The run_preprocessing.py script is invoked has follows:

$ python3 run_preprocessing.py path/preprocessingParams.py

where preprocessingParams.py file contains parameters for the pre-processing task. A glance of this file is the following:

# Parameters file template for PETGEM preprocessing. Here a mesh file, conductivity model and receivers file are mandatory.
# In order to avoid a specific parser, this file is imported by PETGEM as a Python dictionary. As consequence, the dictionary
# name and his key names MUST NOT BE changed. All file paths should consider as absolute.

preprocessing = {
 # ---------- Nedelec element order ----------
 # 1 = First Nédélec order (6 DOFS per element)
 # 2 = Second Nédélec order (20 DOFS per element)
 # 3 = Third Nédélec order (45 DOFS per element)
 # Type: int
 # Optional: NO
 'NEDELEC_ORDER': 1,

 # ---------- Mesh file ----------
 'MESH_FILE': 'PATH_TO_FILE',

 # ---------- Material conductivities ----------
 'MATERIAL_CONDUCTIVITIES': [1.0, 1./100., 1., 1./.3],

 # ---------- Receivers position file ----------
 'RECEIVERS_FILE': 'PATH_TO_FILE',

 # ---------- Path for Output ----------
 'OUT_DIR': 'PATH_TO_FILE',
}

As you can see, in the preprocessingParams.py are defined the main parameters, namely, Nédélec element order, mesh file path, material conductivities, receivers positions file path and the pre-processing output path.

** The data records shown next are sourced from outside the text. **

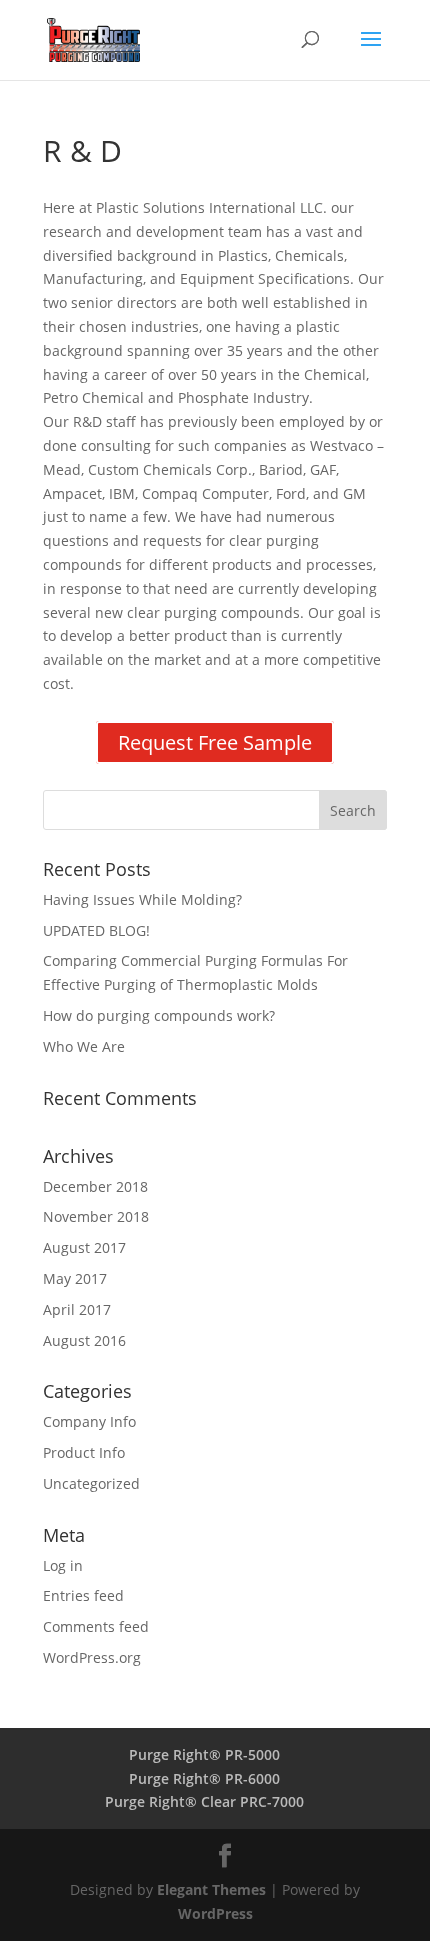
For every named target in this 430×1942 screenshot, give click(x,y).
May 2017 (75, 1278)
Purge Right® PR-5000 (204, 1754)
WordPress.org (92, 1657)
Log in (63, 1565)
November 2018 (96, 1216)
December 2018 (95, 1186)
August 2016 (84, 1340)
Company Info (89, 1421)
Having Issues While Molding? (142, 899)
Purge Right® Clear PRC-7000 (204, 1801)
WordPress (215, 1913)
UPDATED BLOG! (96, 930)
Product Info (84, 1452)
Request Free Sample (215, 742)
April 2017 (77, 1309)
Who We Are (84, 1046)
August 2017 (84, 1247)
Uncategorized (91, 1483)
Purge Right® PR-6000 (204, 1778)
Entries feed (83, 1595)
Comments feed (96, 1626)
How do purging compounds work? (159, 1015)
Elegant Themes (211, 1889)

For this phase, the supported/expected formats are the following:

  • NEDELEC_ORDER: nédélec element order for the discretization. Supported orders are p=1,2,3

  • MESH_FILE: path to tetrahedral mesh file in MSH ASCII format from Gmsh

  • MATERIAL_CONDUCTIVITIES: numpy array where each value represents the conductivity for each material defined in MESH_FILE. Therefore, size of MATERIAL_CONDUCTIVITIES must match with the number of materials in MESH_FILE

  • RECEIVERS_FILE: floating point values giving the X, Y and Z coordinates of each receiver in ASCII format. Therefore, the number of receivers in the modelling will defined the number of the rows in RECEIVERS_FILE, i.e. if the modelling has 3 receivers, RECEIVERS_FILE should be:

    5.8333300e+01   1.7500000e+03  -9.9000000e+02
    1.1666670e+02   1.7500000e+03  -9.9000000e+02
    1.7500000e+02   1.7500000e+03  -9.9000000e+02
    
  • OUT_DIR: output path for pre-processing task

Once the previous information has been provided, the run_preprocessing.py script will generate all the input files required by PETGEM in order to solve a 3D CSEM survey. The run_preprocessing.py output files list is the following:

  • nodes.dat: floating point values giving the X, Y and Z coordinates of the four nodes that make up each tetrahedral element in the mesh. The dimensions of nodes.dat are given by (number-of-elements, 12)
  • meshConnectivity.dat: list of the node number of the n-th tetrahedral element in the mesh. The dimensions of meshConnectivity.dat are given by (number-of-elements, 4)
  • dofs.dat: list of degrees of freedom of the n-th tetrahedral element in the mesh. Since PETGEM is based on high-order Nédelec FE, the dimensions of dofs.dat are given by (number-of-elements, 6) for p=1, by (number-of-elements, 20) for p=2, and by (number-of-elements, 45) for p=3.
  • edgesNodes.dat: list of the two nodes that make up each edge in the mesh. The dimensions of edgesNodes.dat are given by (number-of-edges, 2)
  • faces.dat: list of the four faces that make up each tetrahedral element in the mesh. The dimensions of faces.dat are given by (number-of-elements, 4)
  • facesNodes.dat: list of the three nodes that make up each tetrahedral face in the mesh. The dimensions of facesNodes.dat are given by (number-of-faces, 3)
  • boundaries.dat: list of the DOFs indexes that belongs on domain boundaries. The dimensions of boundaries.dat are given by (number-of-boundaries, 1)
  • conductivityModel.dat: floating point values giving the conductivity to which the n-th tetrahedral element belongs. The dimensions of conductivityModel.dat are given by (number-of-elements, 1)
  • receivers.dat: floating point values giving the X, Y and Z coordinates of the receivers. Additionally, this file includes information about the tetrahedral element that contains the n-th receiver, namely, its X, Y and Z coordinates of the four nodes, its list of the node number and its list of DOFs. The dimensions of receivers.dat are given by (number-of-receivers, 25) for p=1, by (number-of-receivers, 39) for p=2, and by (number-of-receivers, 64) for p=3.
  • nnz.dat: list containing the number of nonzeros in the various matrix rows, namely, the sparsity pattern. According to the PETSc documentation, using the nnz.dat list to preallocate memory is especially important for efficient matrix assembly if the number of nonzeros varies considerably among the rows. The dimensions of nnz.dat are given by (number-of-DOFs, 1)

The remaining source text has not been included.